In assessing the realizability of deferred tax assets, management considers whether it is more likely than not that some portion or all of the deferred tax assets will not be realized. The ultimate realization of deferred tax assets is dependent upon the generation of future taxable income during the periods in which those temporary differences become deductible. Management considers the scheduled reversal of deferred tax liabilities (including the impact of available carry back and carry forward periods), projected future taxable income and tax-planning strategies in making this assessment. As of March 29, 2026, the Company did not believe it had sufficient positive evidence to conclude that a portion of its foreign net deferred tax assets are more likely than not to be realized.
For the three months ended March 29, 2026 and March 30, 2025, there are immaterial tax effects reflected in other comprehensive income.
For the three months ended March 29, 2026 and March 30, 2025, there are immaterial tax effects reflected in income tax expense due to excess tax windfalls and shortfalls related to stock-based compensation.
The Company operates in the U.S. (including multiple state jurisdictions), Puerto Rico and several foreign locations including Mexico, the U.K., the Republic of Ireland and continental Europe. With few exceptions, the Company is no longer subject to examinations by taxing authorities for years prior to 2020 in U.S. federal, state and local jurisdictions, for years prior to 2010 in Mexico, and for years prior to 2017 in the U.K.
On December 30, 2024, the Company entered into a tax sharing agreement (the “Tax Sharing Agreement”) with JBS USA governing the allocation, and certain payment and reimbursement obligations of U.S. income tax liabilities and assets among the Company and its relevant U.S. corporate subsidiaries, on the one hand, and JBS USA and its relevant U.S. subsidiaries, on the other hand.

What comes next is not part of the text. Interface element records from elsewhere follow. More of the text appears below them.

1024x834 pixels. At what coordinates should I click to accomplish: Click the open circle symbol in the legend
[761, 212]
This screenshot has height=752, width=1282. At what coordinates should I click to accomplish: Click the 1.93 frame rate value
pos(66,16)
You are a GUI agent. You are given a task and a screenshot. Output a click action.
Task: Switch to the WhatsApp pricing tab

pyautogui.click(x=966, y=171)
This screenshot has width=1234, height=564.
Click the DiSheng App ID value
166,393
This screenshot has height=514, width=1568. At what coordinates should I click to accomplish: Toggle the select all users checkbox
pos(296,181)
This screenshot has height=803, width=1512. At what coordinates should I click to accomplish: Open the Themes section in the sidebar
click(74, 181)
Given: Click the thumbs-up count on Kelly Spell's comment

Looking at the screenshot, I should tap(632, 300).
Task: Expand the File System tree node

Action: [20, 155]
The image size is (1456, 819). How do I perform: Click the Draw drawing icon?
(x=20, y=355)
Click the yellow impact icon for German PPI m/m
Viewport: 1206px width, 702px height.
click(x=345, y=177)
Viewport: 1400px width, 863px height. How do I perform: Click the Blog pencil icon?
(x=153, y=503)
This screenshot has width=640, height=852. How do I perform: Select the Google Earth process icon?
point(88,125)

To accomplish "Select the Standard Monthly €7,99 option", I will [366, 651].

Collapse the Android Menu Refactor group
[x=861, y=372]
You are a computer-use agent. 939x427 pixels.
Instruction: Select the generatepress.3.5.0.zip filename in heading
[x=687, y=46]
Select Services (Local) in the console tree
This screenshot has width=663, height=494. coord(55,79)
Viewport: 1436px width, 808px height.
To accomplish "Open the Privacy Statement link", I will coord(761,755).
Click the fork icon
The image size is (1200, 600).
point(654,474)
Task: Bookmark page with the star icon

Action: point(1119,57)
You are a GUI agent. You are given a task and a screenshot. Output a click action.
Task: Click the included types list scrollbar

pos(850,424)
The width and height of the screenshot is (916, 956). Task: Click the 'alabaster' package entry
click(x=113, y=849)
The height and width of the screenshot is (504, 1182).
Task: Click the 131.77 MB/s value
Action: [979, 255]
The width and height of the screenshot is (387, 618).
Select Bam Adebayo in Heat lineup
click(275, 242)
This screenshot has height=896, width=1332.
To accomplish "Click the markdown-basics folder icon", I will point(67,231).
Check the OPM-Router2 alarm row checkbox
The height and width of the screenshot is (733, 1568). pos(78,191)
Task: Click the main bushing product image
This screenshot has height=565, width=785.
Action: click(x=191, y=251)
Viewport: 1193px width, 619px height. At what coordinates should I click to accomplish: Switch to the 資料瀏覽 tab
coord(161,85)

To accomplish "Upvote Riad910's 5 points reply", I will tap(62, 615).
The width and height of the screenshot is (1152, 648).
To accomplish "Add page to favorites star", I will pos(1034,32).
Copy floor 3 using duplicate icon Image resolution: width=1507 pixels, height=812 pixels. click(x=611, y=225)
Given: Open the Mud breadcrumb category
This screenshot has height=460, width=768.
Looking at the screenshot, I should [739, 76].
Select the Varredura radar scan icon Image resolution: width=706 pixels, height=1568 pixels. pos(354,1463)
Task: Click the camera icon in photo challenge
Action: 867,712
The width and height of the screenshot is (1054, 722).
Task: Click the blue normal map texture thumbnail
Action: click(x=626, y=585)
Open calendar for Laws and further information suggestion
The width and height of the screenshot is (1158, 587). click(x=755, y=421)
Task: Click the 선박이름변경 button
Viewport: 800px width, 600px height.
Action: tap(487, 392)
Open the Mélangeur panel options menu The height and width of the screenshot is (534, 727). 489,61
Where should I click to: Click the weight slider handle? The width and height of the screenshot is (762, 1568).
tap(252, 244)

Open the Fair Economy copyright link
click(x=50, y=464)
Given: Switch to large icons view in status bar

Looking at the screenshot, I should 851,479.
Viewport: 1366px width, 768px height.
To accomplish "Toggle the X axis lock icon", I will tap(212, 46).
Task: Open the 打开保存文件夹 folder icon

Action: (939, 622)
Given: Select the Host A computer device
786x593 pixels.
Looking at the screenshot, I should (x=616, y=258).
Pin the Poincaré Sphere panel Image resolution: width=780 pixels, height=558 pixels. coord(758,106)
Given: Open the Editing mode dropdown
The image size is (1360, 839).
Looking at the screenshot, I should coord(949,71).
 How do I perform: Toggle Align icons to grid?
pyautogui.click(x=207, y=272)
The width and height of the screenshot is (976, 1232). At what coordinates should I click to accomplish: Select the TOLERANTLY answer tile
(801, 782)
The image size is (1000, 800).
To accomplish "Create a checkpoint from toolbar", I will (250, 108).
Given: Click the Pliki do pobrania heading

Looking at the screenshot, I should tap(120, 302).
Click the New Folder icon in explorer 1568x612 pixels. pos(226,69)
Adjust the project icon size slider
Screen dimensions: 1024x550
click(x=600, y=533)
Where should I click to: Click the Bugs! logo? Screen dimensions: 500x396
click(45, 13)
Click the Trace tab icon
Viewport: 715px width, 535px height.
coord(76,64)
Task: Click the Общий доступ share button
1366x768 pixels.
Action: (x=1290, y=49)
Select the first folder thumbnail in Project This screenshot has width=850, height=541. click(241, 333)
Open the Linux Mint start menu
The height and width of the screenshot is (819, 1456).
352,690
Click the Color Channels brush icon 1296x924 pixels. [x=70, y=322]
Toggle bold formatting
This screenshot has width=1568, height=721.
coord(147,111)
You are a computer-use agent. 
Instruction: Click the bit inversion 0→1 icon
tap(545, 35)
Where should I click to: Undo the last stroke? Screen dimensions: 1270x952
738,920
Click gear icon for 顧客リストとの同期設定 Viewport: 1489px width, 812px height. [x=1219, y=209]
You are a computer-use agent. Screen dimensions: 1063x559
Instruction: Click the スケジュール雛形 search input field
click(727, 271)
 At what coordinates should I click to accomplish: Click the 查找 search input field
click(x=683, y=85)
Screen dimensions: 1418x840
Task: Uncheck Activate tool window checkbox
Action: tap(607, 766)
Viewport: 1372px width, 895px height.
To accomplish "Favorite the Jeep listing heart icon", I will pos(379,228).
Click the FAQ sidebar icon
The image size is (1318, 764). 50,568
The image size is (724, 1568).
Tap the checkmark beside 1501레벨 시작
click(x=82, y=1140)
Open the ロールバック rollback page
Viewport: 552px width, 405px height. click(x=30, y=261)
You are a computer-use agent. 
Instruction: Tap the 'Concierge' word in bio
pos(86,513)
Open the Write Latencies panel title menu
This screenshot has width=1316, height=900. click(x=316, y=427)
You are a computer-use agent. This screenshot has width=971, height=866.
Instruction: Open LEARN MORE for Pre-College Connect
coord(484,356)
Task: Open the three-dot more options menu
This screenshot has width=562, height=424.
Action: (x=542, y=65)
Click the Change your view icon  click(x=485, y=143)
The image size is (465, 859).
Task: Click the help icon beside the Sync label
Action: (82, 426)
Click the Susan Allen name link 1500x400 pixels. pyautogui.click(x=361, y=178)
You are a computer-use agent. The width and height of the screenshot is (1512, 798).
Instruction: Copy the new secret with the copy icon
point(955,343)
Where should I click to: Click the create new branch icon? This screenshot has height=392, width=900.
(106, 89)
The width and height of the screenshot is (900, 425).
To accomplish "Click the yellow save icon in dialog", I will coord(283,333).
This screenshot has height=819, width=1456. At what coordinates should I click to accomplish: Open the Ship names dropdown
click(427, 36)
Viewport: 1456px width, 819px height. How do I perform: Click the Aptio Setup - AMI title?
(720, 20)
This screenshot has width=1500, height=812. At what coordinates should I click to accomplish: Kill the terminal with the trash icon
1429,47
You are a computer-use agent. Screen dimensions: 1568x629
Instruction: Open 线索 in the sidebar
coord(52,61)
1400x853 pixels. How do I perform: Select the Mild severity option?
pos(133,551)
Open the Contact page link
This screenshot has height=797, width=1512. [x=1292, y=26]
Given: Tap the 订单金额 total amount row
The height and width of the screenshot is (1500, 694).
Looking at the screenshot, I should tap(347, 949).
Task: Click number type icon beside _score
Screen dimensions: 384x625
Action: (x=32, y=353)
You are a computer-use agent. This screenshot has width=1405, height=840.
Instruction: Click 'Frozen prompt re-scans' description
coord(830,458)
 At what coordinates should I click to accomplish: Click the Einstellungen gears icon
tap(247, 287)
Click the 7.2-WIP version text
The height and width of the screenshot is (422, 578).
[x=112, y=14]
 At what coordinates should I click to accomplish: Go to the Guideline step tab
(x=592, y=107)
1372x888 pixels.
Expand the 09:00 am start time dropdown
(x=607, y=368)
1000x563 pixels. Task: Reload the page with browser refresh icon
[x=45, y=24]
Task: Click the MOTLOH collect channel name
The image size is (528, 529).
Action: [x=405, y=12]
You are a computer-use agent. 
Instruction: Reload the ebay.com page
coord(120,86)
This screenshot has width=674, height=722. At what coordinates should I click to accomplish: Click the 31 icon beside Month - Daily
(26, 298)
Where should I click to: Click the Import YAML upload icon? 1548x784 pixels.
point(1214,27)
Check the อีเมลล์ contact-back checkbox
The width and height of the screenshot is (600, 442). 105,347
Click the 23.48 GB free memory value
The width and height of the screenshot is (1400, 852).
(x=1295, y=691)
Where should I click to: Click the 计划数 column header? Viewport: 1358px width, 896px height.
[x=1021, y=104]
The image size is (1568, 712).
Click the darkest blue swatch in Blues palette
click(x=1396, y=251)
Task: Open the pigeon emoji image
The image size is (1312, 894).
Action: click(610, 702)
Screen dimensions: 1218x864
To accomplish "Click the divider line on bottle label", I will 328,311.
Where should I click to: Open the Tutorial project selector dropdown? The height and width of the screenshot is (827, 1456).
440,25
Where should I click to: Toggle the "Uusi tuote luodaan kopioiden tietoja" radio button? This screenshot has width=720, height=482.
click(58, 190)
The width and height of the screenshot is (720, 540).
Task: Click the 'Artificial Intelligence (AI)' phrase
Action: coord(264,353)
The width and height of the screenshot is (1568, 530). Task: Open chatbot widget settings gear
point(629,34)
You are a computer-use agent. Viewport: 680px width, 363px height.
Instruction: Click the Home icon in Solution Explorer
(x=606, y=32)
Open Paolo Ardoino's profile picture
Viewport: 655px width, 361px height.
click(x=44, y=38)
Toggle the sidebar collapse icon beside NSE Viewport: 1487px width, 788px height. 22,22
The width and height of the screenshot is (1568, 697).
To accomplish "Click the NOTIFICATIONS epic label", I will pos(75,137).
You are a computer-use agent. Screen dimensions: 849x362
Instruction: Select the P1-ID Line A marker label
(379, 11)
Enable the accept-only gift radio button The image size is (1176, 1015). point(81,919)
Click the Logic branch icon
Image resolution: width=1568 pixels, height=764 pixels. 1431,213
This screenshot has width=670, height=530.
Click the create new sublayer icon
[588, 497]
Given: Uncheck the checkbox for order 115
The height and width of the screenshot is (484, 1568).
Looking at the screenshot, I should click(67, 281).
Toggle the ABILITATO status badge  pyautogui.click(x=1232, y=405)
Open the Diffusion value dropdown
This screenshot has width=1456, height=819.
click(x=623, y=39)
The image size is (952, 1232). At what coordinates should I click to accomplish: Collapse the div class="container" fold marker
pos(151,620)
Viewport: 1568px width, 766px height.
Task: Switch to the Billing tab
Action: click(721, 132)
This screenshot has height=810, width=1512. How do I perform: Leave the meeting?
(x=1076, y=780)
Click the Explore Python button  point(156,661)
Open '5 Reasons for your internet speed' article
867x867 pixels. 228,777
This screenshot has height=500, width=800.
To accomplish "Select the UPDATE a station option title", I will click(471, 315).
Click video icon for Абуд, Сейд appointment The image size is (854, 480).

The Tax Sharing Agreement is effective for each tax year beginning on or after December 30, 2024 or such other date in which PPC becomes a member of the Parent Consolidated Group (as defined in the Tax Sharing Agreement).
Starting January 1, 2024, the rules of Pillar II came into effect in several jurisdictions, impacting multinational companies operating in these markets. However, during the first three years of implementation, transitional rules have been introduced to simplify the calculation of the effective tax rate per jurisdiction, facilitating the adaptation of multinational groups to the new requirements.
As the Group is in scope of these rules and operates in multiple jurisdictions where the global minimum tax is effective, including France, Ireland, Luxembourg, Malta, the Netherlands, and the United Kingdom, the Company carried out assessment procedures to analyze the potential impacts arising from these regulations. Based on the analyses conducted to date, no material tax exposure has been identified as a result of the application of this tax.